El animal, nacido en julio de 2025 en el Zoológico de Ishikawa, fue abandonado por su madre al nacer y, desde entonces, encontró refugio y seguridad en un peluche con forma de orangután.
En las últimas horas, una secuencia captó el momento en que Punch, tras sufrir un ataque por parte de otro miembro de su manada, corre desesperadamente hacia su juguete para abrazarlo.
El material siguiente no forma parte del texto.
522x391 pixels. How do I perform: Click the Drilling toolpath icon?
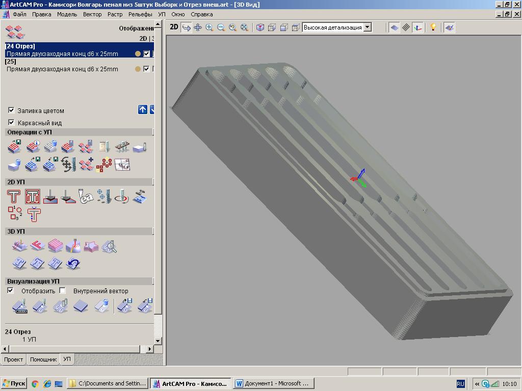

Este comportamiento, aunque inusual para el ojo humano, tiene una explicación científica ligada a la necesidad de contacto físico y seguridad que requieren las crías de su especie.
El proceso de crianza y adaptación
Tras el rechazo materno el 26 de julio del año pasado, el personal del zoológico debió asumir la crianza artificial del macaco. Los cuidadores intentaron inicialmente mitigar su angustia con toallas y otros objetos, pero Punch eligió voluntariamente al peluche como su referente de seguridad.
“Los bebés de macaco japonés se suelen agarrar a sus madres o a otros ejemplares para sentirse seguros”, explicó Takashi Yasunaga, portavoz del establecimiento. Para Punch, el muñeco funciona como una base segura a la que recurre cada vez que el entorno le resulta estresante o desconocido.

Hacia una integración plena
Pese a su fuerte dependencia del objeto de apego, el equipo técnico del zoológico inició en enero de este año su introducción al área común con el resto de la manada. Los resultados son alentadores: Punch ya participa de la dinámica grupal, interactúa con otros ejemplares y aprende las reglas sociales de su especie a través del juego y, en ocasiones, de los regaños de los adultos.
“Punch está mejorando su interacción con la manada. Le acicalan e intenta molestar a los demás. Aprende día a día a vivir como un mono”, señalaron desde el zoológico. El objetivo final es que, progresivamente, el joven macaco logre reemplazar el refugio del peluche por el contacto real con sus pares, consolidando su desarrollo dentro de la estructura social del grupo.